*TO DO*:
Which lines of the records contain "Share"? Collect every one of them.

*PROVIDED MATERIAL*:
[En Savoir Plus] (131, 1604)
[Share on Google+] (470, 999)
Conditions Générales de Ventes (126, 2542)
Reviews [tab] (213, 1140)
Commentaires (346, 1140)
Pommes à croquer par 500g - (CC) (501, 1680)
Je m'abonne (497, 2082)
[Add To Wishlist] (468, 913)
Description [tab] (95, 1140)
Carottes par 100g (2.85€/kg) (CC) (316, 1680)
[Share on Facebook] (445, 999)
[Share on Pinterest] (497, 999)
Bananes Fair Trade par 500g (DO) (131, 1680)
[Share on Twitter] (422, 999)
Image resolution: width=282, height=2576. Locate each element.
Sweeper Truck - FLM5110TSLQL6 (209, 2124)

*EXERCISE ANSWER*:
[Share on Google+] (470, 999)
[Share on Facebook] (445, 999)
[Share on Pinterest] (497, 999)
[Share on Twitter] (422, 999)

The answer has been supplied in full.